Re: [PATCH next] i386: Remove string functions that use 'rep scasb'
From: Dave Hansen
Date: Mon Mar 30 2026 - 13:00:36 EST
On 3/27/26 12:57, david.laight.linux@xxxxxxxxx wrote:
> The fixed overhead of all the 'rep xxx' instructions is rather more
> that might expect. While 'rep movs' is getting better on more recent
> CPU, the same is not true for 'rep scasb'. On my Zen-5 it has a
> fixed overhead of 150 clocks and then takes 3 clocks for each byte.
> I've not measured any Intel CPU, but the cost might be 'only' 40 +
> 2n.
One measurement on a modern 64-bit CPU isn't super convincing to me.
> Remove the asm versions of strcat() strncat() strlen() memchr()

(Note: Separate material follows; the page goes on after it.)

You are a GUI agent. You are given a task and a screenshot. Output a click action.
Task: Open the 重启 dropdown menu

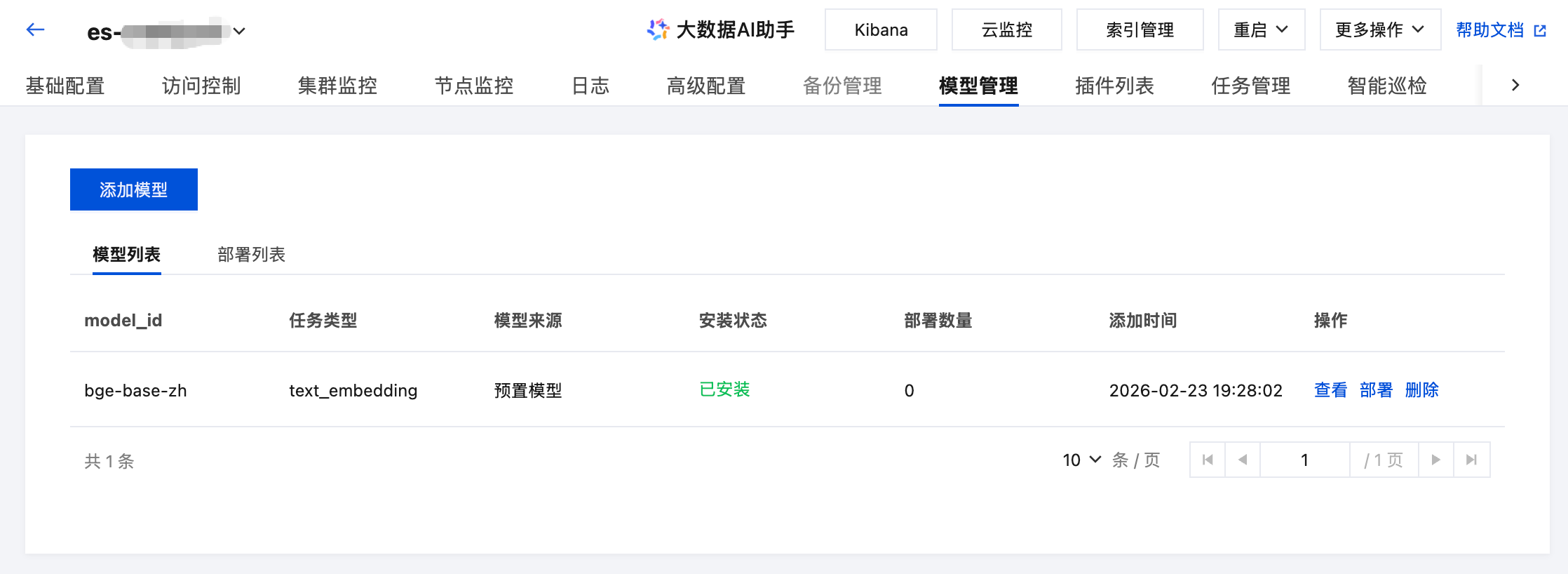(1261, 29)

> and memscan(), the generic C versions will be faster.
>
> It is quite likely that all these functions are slower than the generic
> code on pretty much all CPU since the 486.
This is rather handwavy for my taste.
There seem to be two valid paths here:
1. We continue the "nobody cares about 32-bit" refrain. This removes a
bunch of 32-bit-only code and complexity. If it causes a performance
regression, we do not care much.
2. Someone makes _some_ kind of effort to test this on at least *one*
32-bit-only CPU to see if it does any harm.
In other words, I'm not opposed to the patch, but the justification
doesn't really work for me as written.